Earlier this year, Atlantic staff writer McKay Coppins suggested that voters, in the interest of civic hygiene and personal illumination, attend a Trump rally. This would be the way to understand the candidate, his thoughts, and his supporters, Coppins argued. He himself has attended more than 100 such gatherings since 2016, and he noted, correctly, that “nothing quite captures the Trump ethos like his campaign rallies.”
I myself have attended only a few of these rallies (though among them was Trump’s January 6, 2021, rally on the Ellipse, which should count double). But what one derives from the experience is, in the words of our colleague Tom Nichols, the visceral sense that Trump is deeply unwell.

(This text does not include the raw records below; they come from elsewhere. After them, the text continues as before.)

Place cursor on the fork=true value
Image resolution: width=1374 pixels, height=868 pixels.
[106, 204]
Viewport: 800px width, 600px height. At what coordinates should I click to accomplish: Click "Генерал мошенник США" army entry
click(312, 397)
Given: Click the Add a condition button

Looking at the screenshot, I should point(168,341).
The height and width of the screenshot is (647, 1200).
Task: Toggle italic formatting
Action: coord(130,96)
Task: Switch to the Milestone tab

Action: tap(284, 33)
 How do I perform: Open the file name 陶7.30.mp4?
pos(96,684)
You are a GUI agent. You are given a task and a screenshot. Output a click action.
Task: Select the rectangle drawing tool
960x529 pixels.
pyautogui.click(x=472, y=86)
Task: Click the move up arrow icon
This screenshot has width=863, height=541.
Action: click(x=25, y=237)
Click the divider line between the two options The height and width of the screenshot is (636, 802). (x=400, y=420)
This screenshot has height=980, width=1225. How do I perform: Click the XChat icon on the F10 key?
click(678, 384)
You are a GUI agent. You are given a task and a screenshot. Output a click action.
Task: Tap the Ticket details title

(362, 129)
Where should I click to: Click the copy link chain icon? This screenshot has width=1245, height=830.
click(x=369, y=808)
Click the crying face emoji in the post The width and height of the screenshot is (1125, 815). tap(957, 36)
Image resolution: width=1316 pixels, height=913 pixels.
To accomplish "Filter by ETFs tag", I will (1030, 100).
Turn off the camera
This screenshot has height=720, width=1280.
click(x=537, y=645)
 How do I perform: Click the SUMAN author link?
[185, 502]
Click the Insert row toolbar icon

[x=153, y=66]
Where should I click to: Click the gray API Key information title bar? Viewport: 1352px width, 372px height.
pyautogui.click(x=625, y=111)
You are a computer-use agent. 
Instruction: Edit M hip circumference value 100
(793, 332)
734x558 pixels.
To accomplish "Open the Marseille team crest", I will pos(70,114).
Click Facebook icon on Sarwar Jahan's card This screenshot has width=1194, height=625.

Attendance at Trump rallies can be metaphysically taxing—and some seem to go longer than a Taylor Swift concert. So watching them from beginning to end online is occasionally a welcome substitute.
A couple of weeks ago, on C-SPAN, I watched my first Trump rally in quite some time, a gathering under a heat dome in Las Vegas. I watched not because I expected to learn something new about the candidate, but because I had been alerted by concerned friends and colleagues that Trump had attacked me by name. This hadn’t happened in quite some time, and self-interest dictated watching.
Trump is upset with me, and with The Atlantic, for a story I wrote in September of 2020, in which I reported, among other things, that he referred to American soldiers killed in action as “suckers” and “losers.” (For more on the particulars, please read this story by Adrienne LaFrance.) Trump is also upset by a profile I wrote late last year of retired General Mark Milley, the former chairman of the Joint Chiefs of Staff, in which Milley, a decorated combat veteran, is portrayed as someone who defended the Constitution against Trump’s depredations. In response to this article, Trump suggested that Milley be executed.
At his Las Vegas rally, Trump described me as a “horrible, radical-left lunatic named Goldberg” (he hit the word Goldberg with what I perhaps, or perhaps not, overinterpreted as special feeling). He articulated, at great length, why he would never disparage American service members. (Dear reader: He disparages the military constantly.)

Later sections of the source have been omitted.